Max helped some with some field research on an Austin story (he has made Austin his home since the 1980s and works there as a well-known DJ). So I suggested that he submit his story about his father's family's connection to Roger Williams, the founder of Rhode Island. I did not know if the show would accept it, but it certainly would make for an interesting story.



The question that has been asked over and over is, "Did Max know that he was related to Roger Williams?" Well, no more than anyone else on the show knew about their ancestors. He'd heard the stories throughout his childhood, but no one had proved it to him, nor did his father (my husband) have the lineage verified. Grandma and Granny (Butch's mother and grandmother) had always talked about the relationship, but was it valid? I agreed to work on the verification.

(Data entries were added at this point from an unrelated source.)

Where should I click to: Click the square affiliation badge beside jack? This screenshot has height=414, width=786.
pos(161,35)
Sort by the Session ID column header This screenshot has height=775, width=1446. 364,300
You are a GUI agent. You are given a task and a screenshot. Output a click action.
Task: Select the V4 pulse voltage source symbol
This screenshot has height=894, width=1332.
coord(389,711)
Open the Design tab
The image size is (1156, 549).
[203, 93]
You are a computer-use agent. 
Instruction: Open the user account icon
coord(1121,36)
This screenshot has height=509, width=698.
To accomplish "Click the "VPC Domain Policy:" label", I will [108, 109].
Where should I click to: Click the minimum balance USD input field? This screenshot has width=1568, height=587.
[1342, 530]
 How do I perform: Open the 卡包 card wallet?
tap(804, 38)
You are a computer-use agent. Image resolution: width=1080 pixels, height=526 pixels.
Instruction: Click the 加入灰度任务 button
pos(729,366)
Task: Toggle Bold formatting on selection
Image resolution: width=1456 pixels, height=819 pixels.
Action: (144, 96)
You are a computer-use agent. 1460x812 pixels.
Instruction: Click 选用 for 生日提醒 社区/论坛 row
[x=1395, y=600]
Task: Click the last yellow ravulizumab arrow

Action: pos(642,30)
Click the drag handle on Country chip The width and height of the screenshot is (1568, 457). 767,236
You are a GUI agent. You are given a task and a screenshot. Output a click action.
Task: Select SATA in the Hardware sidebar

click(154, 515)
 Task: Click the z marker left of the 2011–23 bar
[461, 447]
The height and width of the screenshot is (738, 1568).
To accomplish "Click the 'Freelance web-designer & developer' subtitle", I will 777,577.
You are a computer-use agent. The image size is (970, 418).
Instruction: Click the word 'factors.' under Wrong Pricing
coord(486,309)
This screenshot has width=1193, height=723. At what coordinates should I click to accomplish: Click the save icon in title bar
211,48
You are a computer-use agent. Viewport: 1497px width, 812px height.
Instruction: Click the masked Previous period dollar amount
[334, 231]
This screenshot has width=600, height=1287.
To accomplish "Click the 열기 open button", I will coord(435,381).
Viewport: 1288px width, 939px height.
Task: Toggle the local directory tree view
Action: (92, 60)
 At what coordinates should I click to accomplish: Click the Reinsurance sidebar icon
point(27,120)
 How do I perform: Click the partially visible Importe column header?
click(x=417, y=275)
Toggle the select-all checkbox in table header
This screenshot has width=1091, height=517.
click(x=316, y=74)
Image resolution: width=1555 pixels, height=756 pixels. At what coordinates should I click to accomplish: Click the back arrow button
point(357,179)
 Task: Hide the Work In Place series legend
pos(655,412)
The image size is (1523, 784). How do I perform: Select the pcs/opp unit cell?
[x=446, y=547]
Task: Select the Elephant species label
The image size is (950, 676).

Consider my situation: After 36 years of marriage, I was actually questioning my husband's claim of being Roger Williams's 7th great-grandson. If it turned out that this family legend was false, I would have failed the show (bad) and I would have failed the family (worse). I was running the risk of letting down my bosses and being kicked out of the family. Max wouldn't be too pleased either.

After quite a few hours of research, I was immensely pleased to discover that all those stories were true. My rebel son with tattoos, piercings, and purple streaks in his hair was carrying on the tradition of bucking the system that we traced to the founder of Rhode Island (who, according to my family tree, was a close friend of my 8th great-grandfather, John Gallup . . . but I still need to complete that confirmation).

I do want to include one disclaimer: we sent in the family tree information to the producers, but how the editors put it together is out of our hands. Max's lineage connects him to the Chlarson family that, unfortunately, appeared on the television show as Charlson (I know, it looks as if I spelled it wrong so they corrected it, but I really did spell it right . . . I am surprised many of the Chlarson clan - and there are thousands of them! - didn't descend on me en masse).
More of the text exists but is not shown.